**DATA FOR REVIEW:**
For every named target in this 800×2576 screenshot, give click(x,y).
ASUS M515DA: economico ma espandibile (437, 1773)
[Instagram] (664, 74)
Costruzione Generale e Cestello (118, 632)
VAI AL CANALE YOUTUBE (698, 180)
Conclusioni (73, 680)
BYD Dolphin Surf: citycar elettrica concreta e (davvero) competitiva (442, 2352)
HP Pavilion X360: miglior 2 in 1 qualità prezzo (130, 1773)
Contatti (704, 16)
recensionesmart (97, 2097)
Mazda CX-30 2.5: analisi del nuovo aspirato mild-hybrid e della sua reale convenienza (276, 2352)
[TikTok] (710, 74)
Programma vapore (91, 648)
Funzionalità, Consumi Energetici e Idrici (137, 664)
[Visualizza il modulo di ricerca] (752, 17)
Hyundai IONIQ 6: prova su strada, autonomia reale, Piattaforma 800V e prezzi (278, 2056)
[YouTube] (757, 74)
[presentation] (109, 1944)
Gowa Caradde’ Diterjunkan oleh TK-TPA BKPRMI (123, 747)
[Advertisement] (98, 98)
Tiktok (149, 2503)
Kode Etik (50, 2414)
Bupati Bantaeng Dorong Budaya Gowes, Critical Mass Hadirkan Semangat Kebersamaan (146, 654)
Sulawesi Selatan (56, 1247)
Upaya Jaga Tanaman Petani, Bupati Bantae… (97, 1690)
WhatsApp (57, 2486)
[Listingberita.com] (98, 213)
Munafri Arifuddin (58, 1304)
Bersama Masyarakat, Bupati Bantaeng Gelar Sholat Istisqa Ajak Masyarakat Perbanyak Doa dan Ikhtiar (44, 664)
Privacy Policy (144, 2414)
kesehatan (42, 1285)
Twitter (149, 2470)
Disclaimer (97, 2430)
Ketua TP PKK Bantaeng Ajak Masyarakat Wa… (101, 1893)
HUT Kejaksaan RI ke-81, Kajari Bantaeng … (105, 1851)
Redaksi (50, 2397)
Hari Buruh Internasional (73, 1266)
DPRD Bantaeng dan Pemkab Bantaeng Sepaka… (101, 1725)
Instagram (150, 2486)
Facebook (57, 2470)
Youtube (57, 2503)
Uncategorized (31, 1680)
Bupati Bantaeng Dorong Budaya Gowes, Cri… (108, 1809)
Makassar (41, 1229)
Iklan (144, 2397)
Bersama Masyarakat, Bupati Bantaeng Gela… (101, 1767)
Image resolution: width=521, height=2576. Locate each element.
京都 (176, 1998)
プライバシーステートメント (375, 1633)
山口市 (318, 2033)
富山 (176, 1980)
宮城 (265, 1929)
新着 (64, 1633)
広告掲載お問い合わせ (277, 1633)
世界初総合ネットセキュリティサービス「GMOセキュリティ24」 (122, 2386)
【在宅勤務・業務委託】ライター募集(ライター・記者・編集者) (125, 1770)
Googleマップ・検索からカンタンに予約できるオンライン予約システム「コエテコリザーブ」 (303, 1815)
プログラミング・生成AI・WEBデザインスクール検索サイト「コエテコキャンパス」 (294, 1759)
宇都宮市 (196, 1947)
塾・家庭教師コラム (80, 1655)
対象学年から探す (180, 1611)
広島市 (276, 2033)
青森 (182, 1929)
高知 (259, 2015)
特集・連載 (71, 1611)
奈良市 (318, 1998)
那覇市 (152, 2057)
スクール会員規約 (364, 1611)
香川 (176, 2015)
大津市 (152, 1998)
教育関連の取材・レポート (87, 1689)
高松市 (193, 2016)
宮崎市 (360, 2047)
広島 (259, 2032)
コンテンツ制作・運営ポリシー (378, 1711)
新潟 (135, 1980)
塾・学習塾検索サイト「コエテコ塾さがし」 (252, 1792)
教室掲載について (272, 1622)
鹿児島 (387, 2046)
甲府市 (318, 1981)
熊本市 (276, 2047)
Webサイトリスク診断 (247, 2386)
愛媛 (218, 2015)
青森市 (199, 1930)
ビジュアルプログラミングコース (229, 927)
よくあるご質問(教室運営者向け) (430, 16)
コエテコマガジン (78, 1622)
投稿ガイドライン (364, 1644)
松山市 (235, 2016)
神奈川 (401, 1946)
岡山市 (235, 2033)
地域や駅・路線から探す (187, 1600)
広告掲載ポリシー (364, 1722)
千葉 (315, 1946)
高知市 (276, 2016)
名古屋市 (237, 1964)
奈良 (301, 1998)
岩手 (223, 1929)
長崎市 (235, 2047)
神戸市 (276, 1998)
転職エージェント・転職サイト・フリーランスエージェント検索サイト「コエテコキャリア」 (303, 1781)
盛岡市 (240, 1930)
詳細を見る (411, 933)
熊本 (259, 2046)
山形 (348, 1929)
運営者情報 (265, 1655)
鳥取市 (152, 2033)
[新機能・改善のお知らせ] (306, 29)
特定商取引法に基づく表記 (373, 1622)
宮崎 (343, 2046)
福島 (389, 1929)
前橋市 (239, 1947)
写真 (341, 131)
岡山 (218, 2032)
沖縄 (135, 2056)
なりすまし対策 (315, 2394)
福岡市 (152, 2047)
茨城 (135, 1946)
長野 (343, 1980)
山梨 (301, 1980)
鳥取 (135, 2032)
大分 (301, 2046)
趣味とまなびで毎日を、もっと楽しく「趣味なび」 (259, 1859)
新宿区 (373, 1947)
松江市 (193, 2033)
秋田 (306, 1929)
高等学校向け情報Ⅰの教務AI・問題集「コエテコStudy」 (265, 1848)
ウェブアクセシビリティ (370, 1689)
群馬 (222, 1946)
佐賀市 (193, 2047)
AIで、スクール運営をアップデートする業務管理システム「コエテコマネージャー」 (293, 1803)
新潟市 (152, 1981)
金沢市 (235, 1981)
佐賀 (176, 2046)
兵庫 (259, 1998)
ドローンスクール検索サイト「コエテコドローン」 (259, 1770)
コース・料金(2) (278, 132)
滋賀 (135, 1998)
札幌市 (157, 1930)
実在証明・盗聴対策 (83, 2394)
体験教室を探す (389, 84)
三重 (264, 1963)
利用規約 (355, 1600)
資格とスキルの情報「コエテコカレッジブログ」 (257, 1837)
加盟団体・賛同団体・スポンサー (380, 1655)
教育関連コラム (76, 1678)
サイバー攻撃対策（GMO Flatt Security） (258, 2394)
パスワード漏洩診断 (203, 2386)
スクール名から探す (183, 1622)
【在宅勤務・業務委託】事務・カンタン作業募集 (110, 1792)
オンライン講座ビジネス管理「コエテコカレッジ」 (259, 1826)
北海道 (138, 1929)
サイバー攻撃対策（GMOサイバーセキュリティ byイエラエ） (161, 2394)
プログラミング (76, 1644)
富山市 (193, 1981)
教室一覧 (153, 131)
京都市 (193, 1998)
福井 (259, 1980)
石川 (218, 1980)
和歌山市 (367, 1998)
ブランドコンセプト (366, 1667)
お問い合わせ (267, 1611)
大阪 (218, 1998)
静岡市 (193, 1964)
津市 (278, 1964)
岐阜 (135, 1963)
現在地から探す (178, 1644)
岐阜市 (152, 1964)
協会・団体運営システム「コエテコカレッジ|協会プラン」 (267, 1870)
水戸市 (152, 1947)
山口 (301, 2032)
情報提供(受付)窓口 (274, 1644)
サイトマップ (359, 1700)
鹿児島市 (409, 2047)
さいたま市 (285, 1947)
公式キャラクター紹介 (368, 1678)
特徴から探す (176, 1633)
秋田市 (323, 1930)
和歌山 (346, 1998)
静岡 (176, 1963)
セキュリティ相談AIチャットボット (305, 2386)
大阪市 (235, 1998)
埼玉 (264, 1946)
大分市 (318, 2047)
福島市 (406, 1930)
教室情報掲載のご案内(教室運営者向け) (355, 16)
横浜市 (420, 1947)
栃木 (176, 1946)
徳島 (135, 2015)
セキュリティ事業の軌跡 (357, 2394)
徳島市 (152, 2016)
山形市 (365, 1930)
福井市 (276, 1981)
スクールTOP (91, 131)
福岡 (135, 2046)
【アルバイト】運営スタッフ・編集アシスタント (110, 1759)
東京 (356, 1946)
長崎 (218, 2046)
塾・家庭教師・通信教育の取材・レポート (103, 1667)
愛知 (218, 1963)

**YOUR TASK:** Up to and including the line that contains "[YouTube] (757, 74)", restate word for word every line of the entries, starting from the first.

**EXERCISE RESPONSE:**
For every named target in this 800×2576 screenshot, give click(x,y).
ASUS M515DA: economico ma espandibile (437, 1773)
[Instagram] (664, 74)
Costruzione Generale e Cestello (118, 632)
VAI AL CANALE YOUTUBE (698, 180)
Conclusioni (73, 680)
BYD Dolphin Surf: citycar elettrica concreta e (davvero) competitiva (442, 2352)
HP Pavilion X360: miglior 2 in 1 qualità prezzo (130, 1773)
Contatti (704, 16)
recensionesmart (97, 2097)
Mazda CX-30 2.5: analisi del nuovo aspirato mild-hybrid e della sua reale convenienza (276, 2352)
[TikTok] (710, 74)
Programma vapore (91, 648)
Funzionalità, Consumi Energetici e Idrici (137, 664)
[Visualizza il modulo di ricerca] (752, 17)
Hyundai IONIQ 6: prova su strada, autonomia reale, Piattaforma 800V e prezzi (278, 2056)
[YouTube] (757, 74)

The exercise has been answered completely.